# [Provided entries]
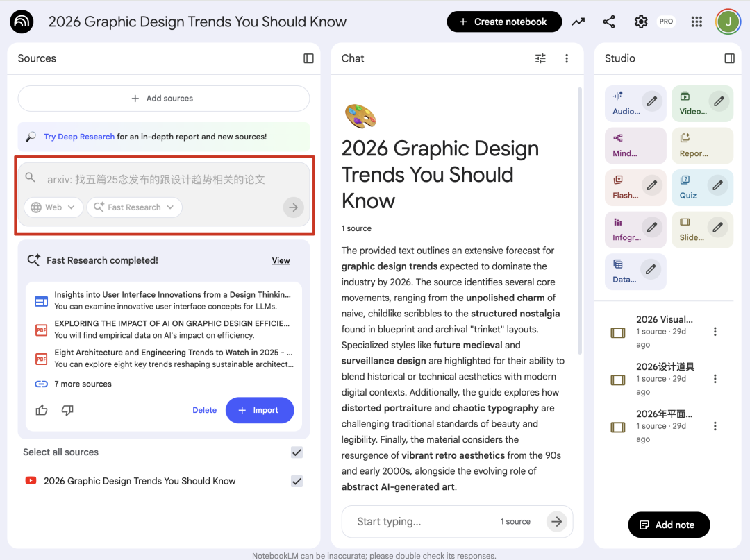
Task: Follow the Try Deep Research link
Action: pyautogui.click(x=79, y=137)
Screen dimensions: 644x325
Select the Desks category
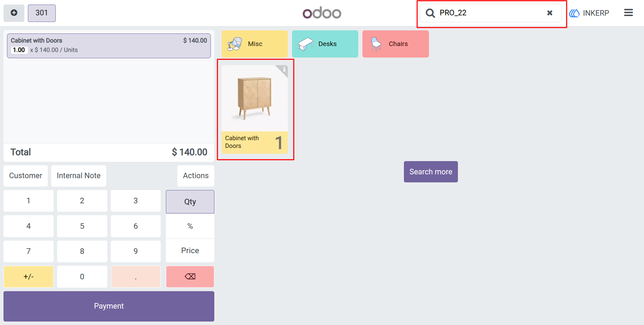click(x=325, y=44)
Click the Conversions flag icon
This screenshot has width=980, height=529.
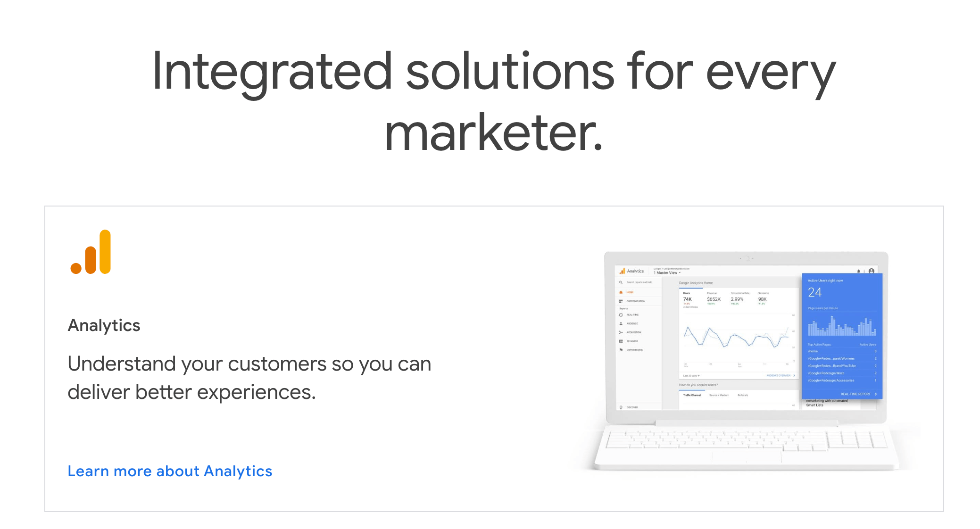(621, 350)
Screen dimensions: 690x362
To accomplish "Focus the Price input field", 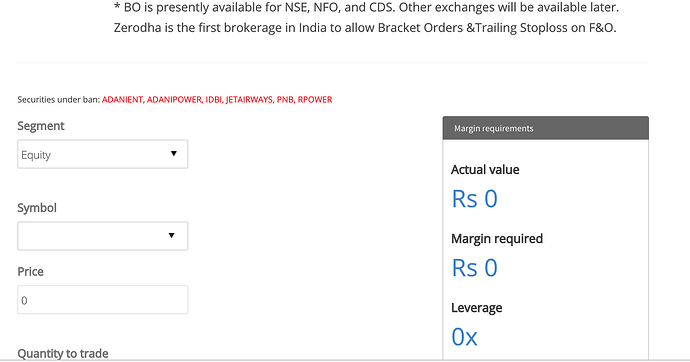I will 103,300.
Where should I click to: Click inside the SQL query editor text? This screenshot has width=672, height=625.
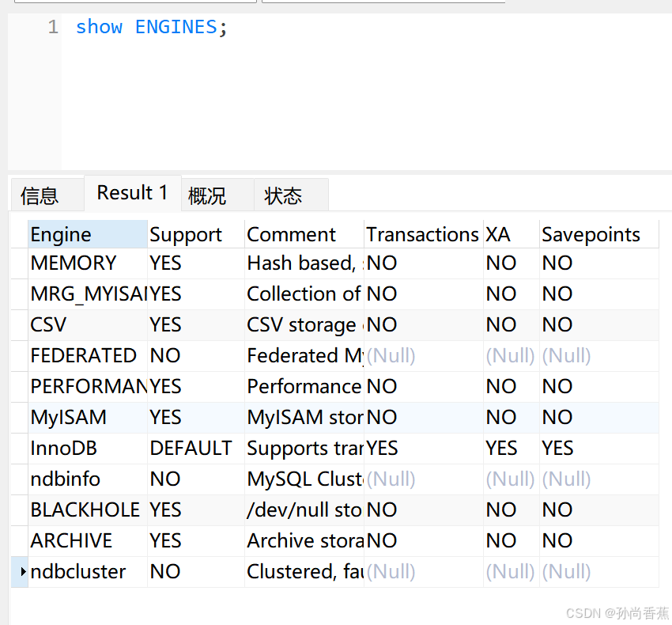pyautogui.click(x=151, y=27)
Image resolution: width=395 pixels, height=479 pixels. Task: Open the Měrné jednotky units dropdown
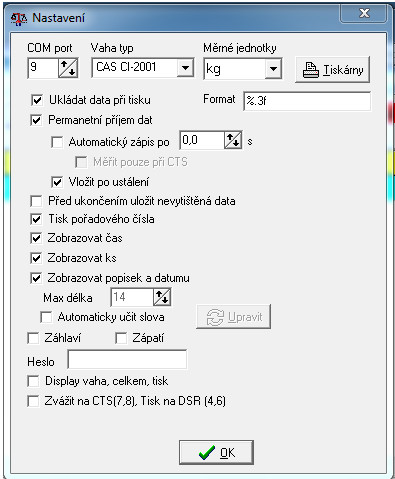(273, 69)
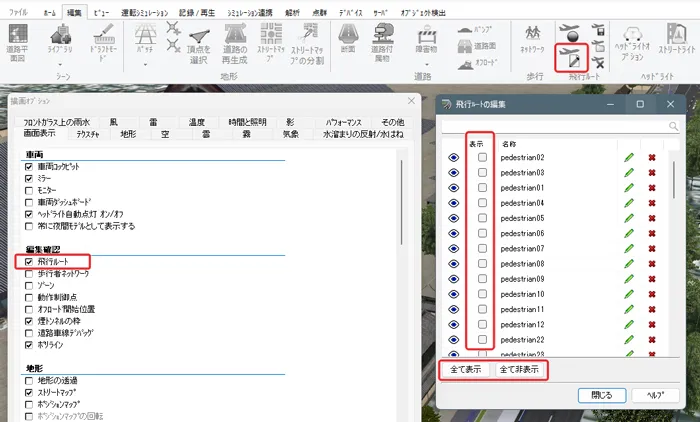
---
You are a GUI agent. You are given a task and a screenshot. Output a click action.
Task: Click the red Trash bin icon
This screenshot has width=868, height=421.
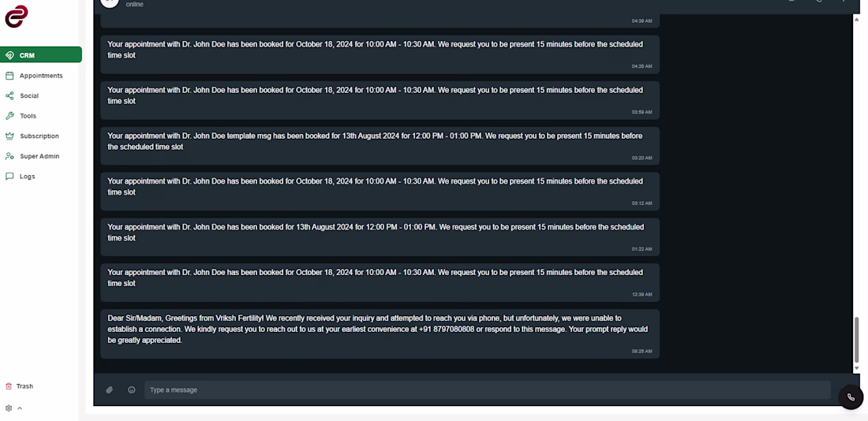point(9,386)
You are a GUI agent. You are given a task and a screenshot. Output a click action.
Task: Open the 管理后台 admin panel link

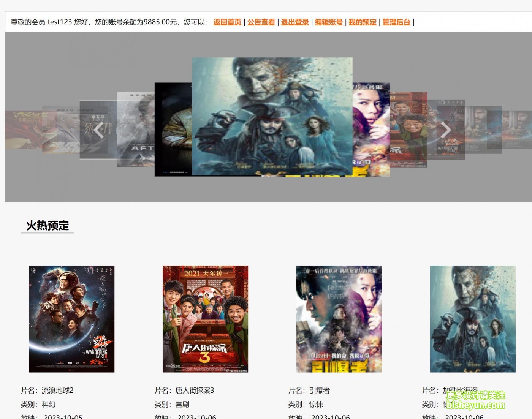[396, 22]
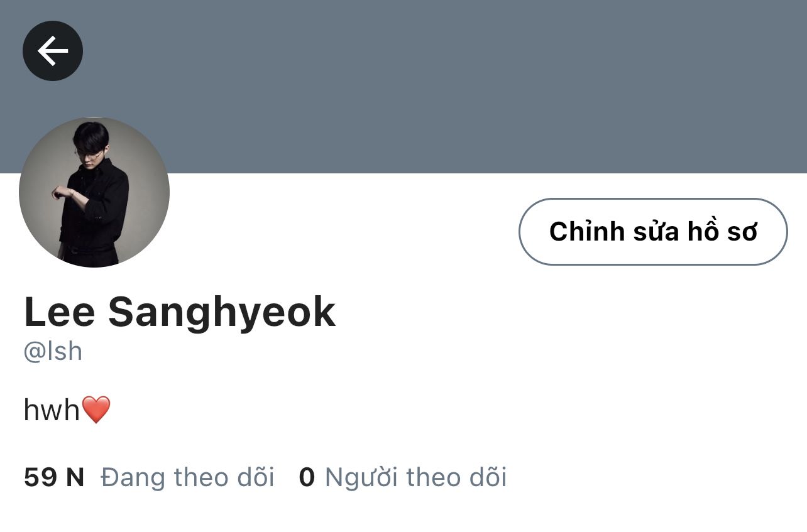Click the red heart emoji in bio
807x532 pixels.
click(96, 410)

# [Exercise brief]
Reproduce each line of the material containing the word "icon".

# [Answer area]
Click the Conversions flag icon
Task: Click the red Trash bin icon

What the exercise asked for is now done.